VWD sample analysis. (a) 101 known VWD samples were run on the VWF:CB ELISA and percent collagen-binding activity was plotted. The median (vertical line) and 95% intervals (box) are shown, as well as the mean confidence intervals (diamond shape, above). (b) Type 1 VWD samples are shown as solid black circles, and type 2 VWD samples are shown as open white circles. The lines in each population represent the mean ratio values of each VWD type. The dashed line represents the VWF:CB/VWF:Ag ratio cutoff (0.5) used to differentiate type 1 from type 2 VWD.

Table 3

Sensitivity/specificity analysis at different cutoff values

Cutoff (VWF:CB/VWF:Ag)	Sensitivity (%)	Specificity (%)
0.4	92	92
0.5	96	87
0.6	96	81

Table 4

Collagen-binding activity test results as compared to established laboratory diagnosis

Using a ratio of 0.50 as a cut-off N = 101	Established laboratory diagnosis
	Type 2 VWD	Type 1 VWD
Collagen-binding activity test results
Type 2 VWD	47	7
Type 1 VWD	2	45

Sensitivity and specificity were determined to be 96% and 87%, respectively

Discussion

In the current study, we have further evaluated one of the best performing VWF:CB assays in terms of type 1 vs. type 2 VWD discrimination 17 to a level of detail not previously provided for a VWF:CB assay.

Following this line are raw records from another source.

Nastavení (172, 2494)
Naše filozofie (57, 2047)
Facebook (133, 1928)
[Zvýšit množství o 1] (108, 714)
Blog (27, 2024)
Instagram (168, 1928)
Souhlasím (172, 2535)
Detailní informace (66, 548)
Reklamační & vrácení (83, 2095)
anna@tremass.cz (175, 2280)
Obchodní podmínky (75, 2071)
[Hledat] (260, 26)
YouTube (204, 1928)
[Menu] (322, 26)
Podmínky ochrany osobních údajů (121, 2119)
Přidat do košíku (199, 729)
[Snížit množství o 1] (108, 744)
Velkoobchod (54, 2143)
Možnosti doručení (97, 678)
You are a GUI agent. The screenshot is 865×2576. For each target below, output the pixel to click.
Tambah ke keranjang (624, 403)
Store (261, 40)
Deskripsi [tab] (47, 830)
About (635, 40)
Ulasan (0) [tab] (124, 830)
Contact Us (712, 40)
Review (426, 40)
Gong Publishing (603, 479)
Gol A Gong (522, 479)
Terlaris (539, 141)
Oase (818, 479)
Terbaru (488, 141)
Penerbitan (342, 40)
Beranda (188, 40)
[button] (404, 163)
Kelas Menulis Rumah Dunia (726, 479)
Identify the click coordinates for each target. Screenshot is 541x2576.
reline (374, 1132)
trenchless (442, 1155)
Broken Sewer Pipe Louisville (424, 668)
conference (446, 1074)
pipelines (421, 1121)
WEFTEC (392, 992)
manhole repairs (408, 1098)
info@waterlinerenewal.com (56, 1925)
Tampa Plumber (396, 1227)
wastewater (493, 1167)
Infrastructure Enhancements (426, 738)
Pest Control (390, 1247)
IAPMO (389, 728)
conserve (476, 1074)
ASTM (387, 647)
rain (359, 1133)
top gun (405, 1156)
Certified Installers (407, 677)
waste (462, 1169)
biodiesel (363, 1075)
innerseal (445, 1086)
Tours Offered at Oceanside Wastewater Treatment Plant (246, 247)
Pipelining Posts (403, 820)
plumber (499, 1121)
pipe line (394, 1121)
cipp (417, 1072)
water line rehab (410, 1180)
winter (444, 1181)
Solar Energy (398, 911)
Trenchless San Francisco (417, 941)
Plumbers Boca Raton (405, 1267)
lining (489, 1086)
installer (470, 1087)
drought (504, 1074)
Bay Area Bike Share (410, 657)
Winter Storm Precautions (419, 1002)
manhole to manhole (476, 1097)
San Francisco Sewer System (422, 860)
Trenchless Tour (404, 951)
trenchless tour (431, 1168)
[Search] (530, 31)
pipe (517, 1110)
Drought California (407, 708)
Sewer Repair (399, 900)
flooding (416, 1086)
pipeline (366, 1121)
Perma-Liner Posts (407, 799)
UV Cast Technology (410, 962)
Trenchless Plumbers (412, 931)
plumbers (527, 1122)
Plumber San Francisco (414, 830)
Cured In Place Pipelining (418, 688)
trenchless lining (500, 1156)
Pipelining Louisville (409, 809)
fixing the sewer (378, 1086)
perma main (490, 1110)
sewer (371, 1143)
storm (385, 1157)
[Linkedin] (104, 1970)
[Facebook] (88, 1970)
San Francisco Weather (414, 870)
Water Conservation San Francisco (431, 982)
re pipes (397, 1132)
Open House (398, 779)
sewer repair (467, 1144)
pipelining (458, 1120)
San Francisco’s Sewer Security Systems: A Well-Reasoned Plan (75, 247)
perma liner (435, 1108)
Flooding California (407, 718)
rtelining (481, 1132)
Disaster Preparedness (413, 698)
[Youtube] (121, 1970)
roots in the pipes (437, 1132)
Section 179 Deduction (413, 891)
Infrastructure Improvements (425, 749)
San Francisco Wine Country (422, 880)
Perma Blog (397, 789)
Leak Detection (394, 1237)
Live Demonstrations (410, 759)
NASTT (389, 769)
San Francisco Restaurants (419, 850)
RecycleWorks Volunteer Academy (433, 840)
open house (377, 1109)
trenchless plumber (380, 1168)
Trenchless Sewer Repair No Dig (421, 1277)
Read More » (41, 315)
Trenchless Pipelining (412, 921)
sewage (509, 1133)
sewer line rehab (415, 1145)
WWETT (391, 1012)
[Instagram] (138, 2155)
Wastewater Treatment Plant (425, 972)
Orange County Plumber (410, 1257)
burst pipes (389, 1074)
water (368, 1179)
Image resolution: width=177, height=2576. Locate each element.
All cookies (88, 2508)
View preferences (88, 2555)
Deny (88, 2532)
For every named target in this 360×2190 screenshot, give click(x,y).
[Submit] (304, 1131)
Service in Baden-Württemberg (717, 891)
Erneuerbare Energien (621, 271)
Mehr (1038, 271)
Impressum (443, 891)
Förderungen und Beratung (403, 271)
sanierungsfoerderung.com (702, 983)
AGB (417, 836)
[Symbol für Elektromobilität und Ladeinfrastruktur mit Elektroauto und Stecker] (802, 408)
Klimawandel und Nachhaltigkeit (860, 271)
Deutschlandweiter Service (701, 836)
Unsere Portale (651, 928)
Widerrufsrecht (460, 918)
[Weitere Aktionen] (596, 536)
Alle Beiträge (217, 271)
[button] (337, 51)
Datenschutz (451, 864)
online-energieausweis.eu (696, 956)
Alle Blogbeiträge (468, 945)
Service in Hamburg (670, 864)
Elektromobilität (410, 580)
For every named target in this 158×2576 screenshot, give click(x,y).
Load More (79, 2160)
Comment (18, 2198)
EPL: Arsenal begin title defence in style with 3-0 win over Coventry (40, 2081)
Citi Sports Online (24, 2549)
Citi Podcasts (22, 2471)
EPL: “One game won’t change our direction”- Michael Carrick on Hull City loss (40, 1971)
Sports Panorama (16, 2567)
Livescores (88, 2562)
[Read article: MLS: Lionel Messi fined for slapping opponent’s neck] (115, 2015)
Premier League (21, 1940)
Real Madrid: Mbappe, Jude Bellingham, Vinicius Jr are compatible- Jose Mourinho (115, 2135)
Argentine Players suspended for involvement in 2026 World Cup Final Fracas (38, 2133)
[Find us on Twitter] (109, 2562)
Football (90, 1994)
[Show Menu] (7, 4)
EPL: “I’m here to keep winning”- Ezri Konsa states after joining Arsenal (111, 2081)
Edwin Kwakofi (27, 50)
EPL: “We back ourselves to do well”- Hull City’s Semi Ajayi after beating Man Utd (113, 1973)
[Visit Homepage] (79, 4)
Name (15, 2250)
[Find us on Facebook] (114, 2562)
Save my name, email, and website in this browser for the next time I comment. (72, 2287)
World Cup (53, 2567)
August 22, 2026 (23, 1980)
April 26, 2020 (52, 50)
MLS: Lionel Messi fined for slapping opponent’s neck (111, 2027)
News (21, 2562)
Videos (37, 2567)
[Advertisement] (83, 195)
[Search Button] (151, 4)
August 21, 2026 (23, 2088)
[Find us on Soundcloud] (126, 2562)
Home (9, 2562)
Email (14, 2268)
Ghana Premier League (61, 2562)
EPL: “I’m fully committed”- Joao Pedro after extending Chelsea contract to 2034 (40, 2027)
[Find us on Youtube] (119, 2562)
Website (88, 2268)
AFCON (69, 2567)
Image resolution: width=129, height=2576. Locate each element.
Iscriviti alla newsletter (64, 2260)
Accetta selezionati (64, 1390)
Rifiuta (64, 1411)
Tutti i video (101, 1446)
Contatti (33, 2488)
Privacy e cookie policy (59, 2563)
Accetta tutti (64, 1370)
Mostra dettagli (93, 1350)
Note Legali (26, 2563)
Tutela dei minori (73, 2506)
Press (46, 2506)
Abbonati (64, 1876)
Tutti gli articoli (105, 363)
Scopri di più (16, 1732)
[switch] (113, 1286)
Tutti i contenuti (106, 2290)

This study was designed to evaluate this new collagen-binding ELISA to establish both analytical and clinical assay parameters and to determine its usefulness in aiding in the diagnosis of VWD. The assay demonstrated good precision (repeatability and within-laboratory precision) with a linear range of 1–354% (0.01–3.54 IU/mL) and a lower limit of quantitation to 4.0% (0.04 IU/mL). The normal reference range was 54–217% (0.54–2.17 IU/mL). Additionally, the VWF:CB assay was very effective in differentiating VWD samples from healthy samples. Finally, a comparison of known type 1 and type 2 VWD samples was undertaken using the VWF:CB assay and VWF:Ag levels. Standard ROC analysis suggested a cutoff of 0.5. Using this VWF:CB to VWF:Ag ratio cutoff, good discrimination between the two subtypes was seen, further suggesting that the assay can be used to distinguish type 1 from type 2 VWD.

VWF binds to exposed collagen upon damage to the vascular surface, resulting in an activation of VWF, which then enables platelet glycoprotein Ib/V/IX recognition (reviewed in 29). VWF binds to collagen through its A3 domain, while the VWF A1 domain is involved in ristocetin-induced platelet activation 30. Therefore, although both VWF:RCo and VWF:CB assays assess VWF activity, they do so through different mechanisms. Due to superior performance of the VWF:CB assay (lower assay variability, lower limit of detection, and better sensitivity to loss of HMW multimers), it has been suggested that the VWF:CB and VWF:Ag combination would be preferable to the VWF:RCo and VWF:Ag combination for those laboratories that want to perform only one VWF functional assay 31. The VWF:CB to VWF:Ag ratio was found to be more accurate in terms of identifying type 2 VWD than the VWF:RCo to VWF:Ag ratio in a recent NASCOLA report and in another published study by Adcock et al. 8,24. Addition of the VWF:CB assay also improved diagnostic accuracy in an Australasian-based quality study 9. In this study, laboratories using a VWF:RCo assay without the VWF:CB assay were seven times more likely to misidentify type 1 VWD as type 2. Similarly, laboratories were three times more likely to misidentify type 2 as type 1 or type 3 and four times more likely to misidentify normal patients as having VWD if they used the VWF:RCo assay in the absence of the VWF:CB assay. Ultimately, thorough VWD testing should include measurement of VWF levels (VWF:Ag) and determination of each aspect of function: Specifically, the interaction with platelet glycoprotein 1b (VWF:RCo), as well as subendothelium-collagen interactions (VWF:CB), evaluation of FVIII activity, and in some circumstances multimer analysis 32.

In conclusion, proper identification and typing of VWD requires a panel of assays to allow the best patient care and therapeutic management 33. The VWF:CB assay characterized in this study is a valuable addition to the current VWD diagnostic toolbox.